ANNE SCHUCHAT: Yeah, let me begin and first say I think there’s a number of factors that contribute to regional differences. You know, when we looked at cardiac deaths, the lowest rate was in Vermont with 111 deaths per 100,000 population and the highest was in Mississippi with over 260 deaths per 100,000. With hospitalizations, lowest rate in Wyoming and highest rate in D.C. Some clarifications are that there are population differences, differences in smoking rates across the country, differences in demographic features and, of course, differences in access to care, physical activity and potential equality of care, but I wouldn’t put all of this particular issue on the health care quality. For instance, high hospitalizations in D.C. are probably related from so many people outside from D.C. getting hospitalized in D.C. and the way we tracked rates was based on where the hospital was and not where the person lived. The death data are strong in terms of the regional variation and I think they may help us recognize that the population risk factors are quite different and we know that southern states have had high rates of many risk factors and many chronic conditions.
NANCY MILLEVILLE: Okay.
KATHY HARBEN: Thanks, everyone, for your questions today. We’ll now turn it back to Dr. Schuchat for a few closing comments.

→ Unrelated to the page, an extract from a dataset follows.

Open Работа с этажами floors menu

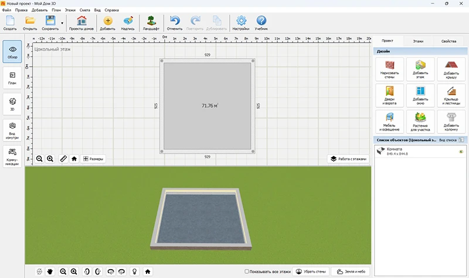[x=349, y=159]
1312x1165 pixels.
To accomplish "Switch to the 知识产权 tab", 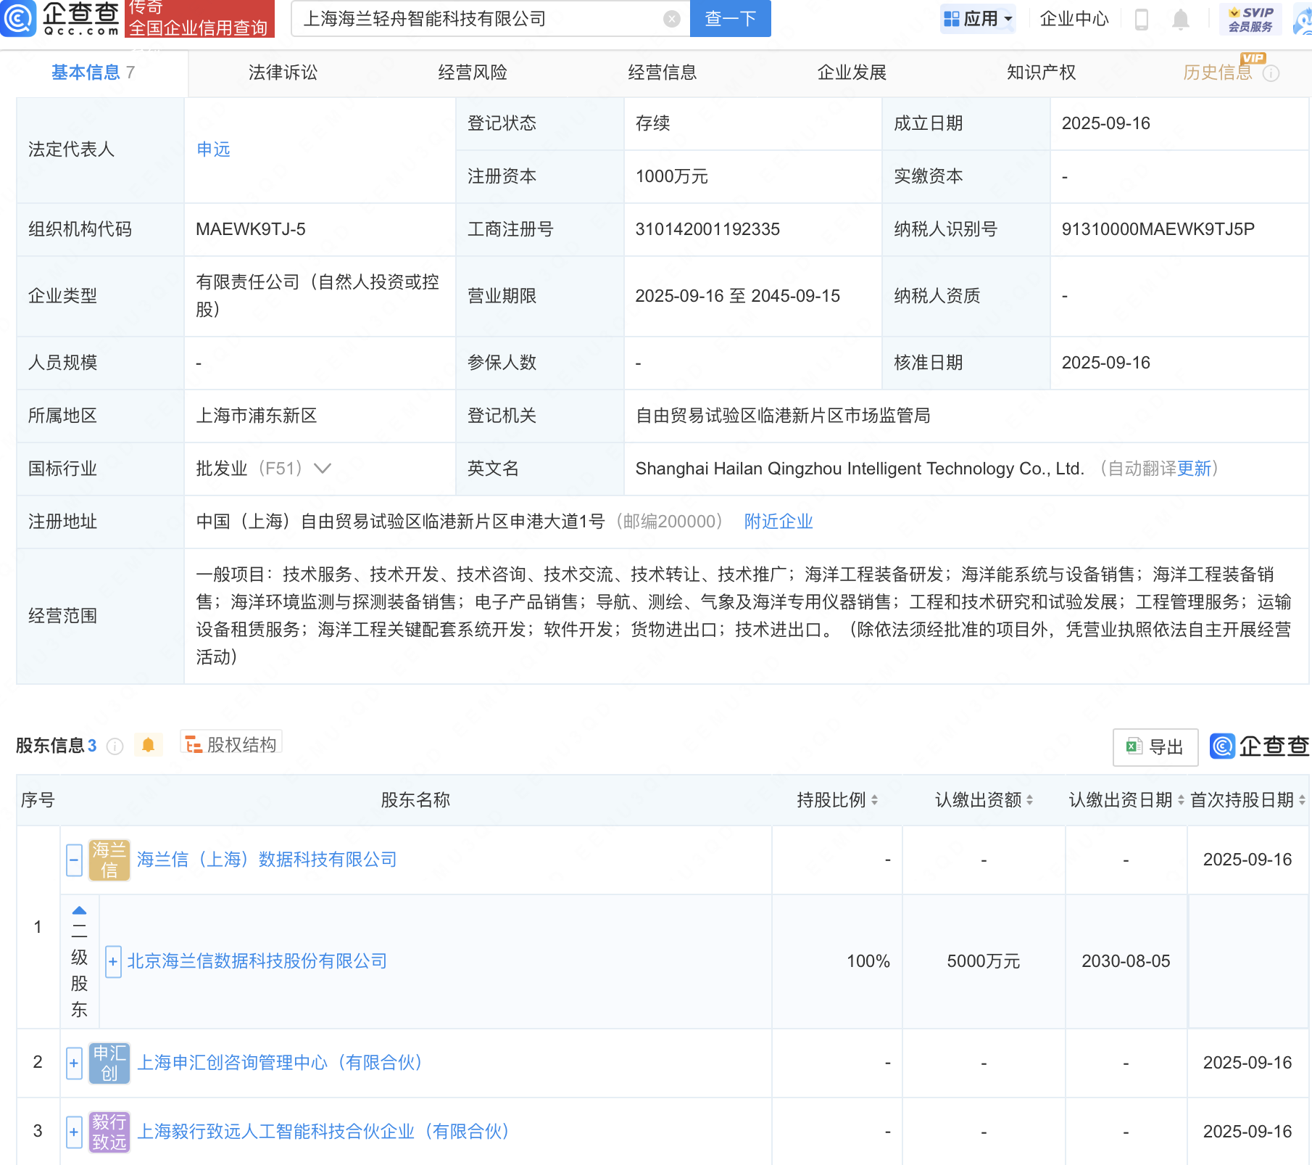I will [x=1041, y=73].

ANNE SCHUCHAT: Heart health is serious for everyone. We are disappointed to see progress preventing heart disease and cardiovascular death rates stalling and rates even increasing in some adults when 80 percent of heart disease and strokes are preventable. We have the evidence of what works and now is the time for health care professionals to do more, for health care facilities and partners to do more, for states and for all of us to do more. Preventing one million heart attacks, strokes and other cardiovascular events by 2022 is ambitious. It’s an ambitious goal, but the lives of our loved ones are in the balance and it’s the kind of goal that we really need to achieve.
KATHY HARBEN: Thank you, Dr. Schuchat and Dr. Wright and thanks to all of the reporters who called in. If you have follow-up questions, you can reach us at email@example.com or 404-639-3286. Thanks very much.
OPERATOR: Thank you. This concludes today’s conference. You may all disconnect at this time.